Something magical happened for the band Snarky Puppy in 2010.
“YouTube is our most valuable asset period,” said Michael League, the award-winning bassist/guitarist/composer/arranger who conceived the jazz band, which fuses the sounds of jazz, R&B, funk, gospel and alternative rock into one.
From 2006 to 2010, the band had recorded three albums and tended to play the same cities where it had developed a fan base. When the band’s music from its fourth album, Tell Your Friends, hit YouTube, however, that all changed.
“We started getting emails from Singapore, England, the Philippines, and there was no reason to have heard of us except YouTube,” he said.
If you haven’t heard of Snarky Puppy, you’ll have your chance Sunday, April 21, when the group will close out the JazzLives event, which will also feature an open jam with area musicians and visual artists interpreting the music.
JazzLives will begin at 7 p.m. at Julian Smith Casino. Tickets are $15 for adults and $10 for students, seniors and military and are available online at azzlives.bpt.me.
There are about 25 members of Snarky Puppy; however, usually seven to 10 play at one time. All of them are soloists in their own right or play with other bands. All but about two have musical degrees, and each brings a distinct flavor to the music, League said.

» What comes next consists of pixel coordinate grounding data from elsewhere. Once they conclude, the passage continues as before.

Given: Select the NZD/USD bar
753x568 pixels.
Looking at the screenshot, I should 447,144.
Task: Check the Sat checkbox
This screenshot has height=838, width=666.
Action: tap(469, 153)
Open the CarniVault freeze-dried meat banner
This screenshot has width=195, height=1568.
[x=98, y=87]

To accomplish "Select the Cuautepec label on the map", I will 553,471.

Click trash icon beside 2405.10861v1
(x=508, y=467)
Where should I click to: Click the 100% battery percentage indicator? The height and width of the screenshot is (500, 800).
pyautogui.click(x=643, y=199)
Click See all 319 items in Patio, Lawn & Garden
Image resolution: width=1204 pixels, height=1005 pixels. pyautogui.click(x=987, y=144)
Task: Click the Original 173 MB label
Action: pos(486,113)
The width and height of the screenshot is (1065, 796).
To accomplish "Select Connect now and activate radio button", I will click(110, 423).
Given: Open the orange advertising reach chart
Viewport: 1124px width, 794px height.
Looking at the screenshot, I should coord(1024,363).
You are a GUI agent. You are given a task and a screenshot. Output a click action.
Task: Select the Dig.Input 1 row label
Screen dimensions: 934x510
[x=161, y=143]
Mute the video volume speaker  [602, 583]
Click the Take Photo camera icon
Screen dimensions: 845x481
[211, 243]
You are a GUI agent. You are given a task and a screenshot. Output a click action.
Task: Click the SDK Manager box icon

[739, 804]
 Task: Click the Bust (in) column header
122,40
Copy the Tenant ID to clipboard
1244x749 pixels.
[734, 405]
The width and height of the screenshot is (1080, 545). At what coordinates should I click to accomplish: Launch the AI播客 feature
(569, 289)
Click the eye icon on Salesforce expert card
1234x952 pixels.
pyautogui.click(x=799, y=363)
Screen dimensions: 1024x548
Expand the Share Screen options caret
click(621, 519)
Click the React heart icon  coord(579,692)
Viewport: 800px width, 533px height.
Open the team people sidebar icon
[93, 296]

Formed in Texas, Snarky Puppy’s musicians have different backgrounds and come together to create the sound. League said some of the members were white suburbanites who were into alternative rock and then discovered jazz; other members grew up in black churches and had gospel music infused into their souls. They played instruments in their churches when they were as young as 5 and 6 years old.
Those two distinct
backgrounds blend together to form Snarky Puppy’s sound.
Karen Gordon of Garden City Jazz, who coordinated Snarky Puppy’s visit to Augusta said she’d never heard of the band until she started talking to students at John S. Davidson Fine Arts Magnet School. They’d discovered the band on YouTube and loved the sound. Their input led to her working to bring the band to Augusta, and that doesn’t surprise League at all.
“Eighty to 90 percent of our gigs are basically because of fans who convinced someone to bring us to town,” said League.
League said band members are looking forward to their Augusta debut.
“Augusta’s the home of James Brown, and it freaks us out to be coming there,” he said.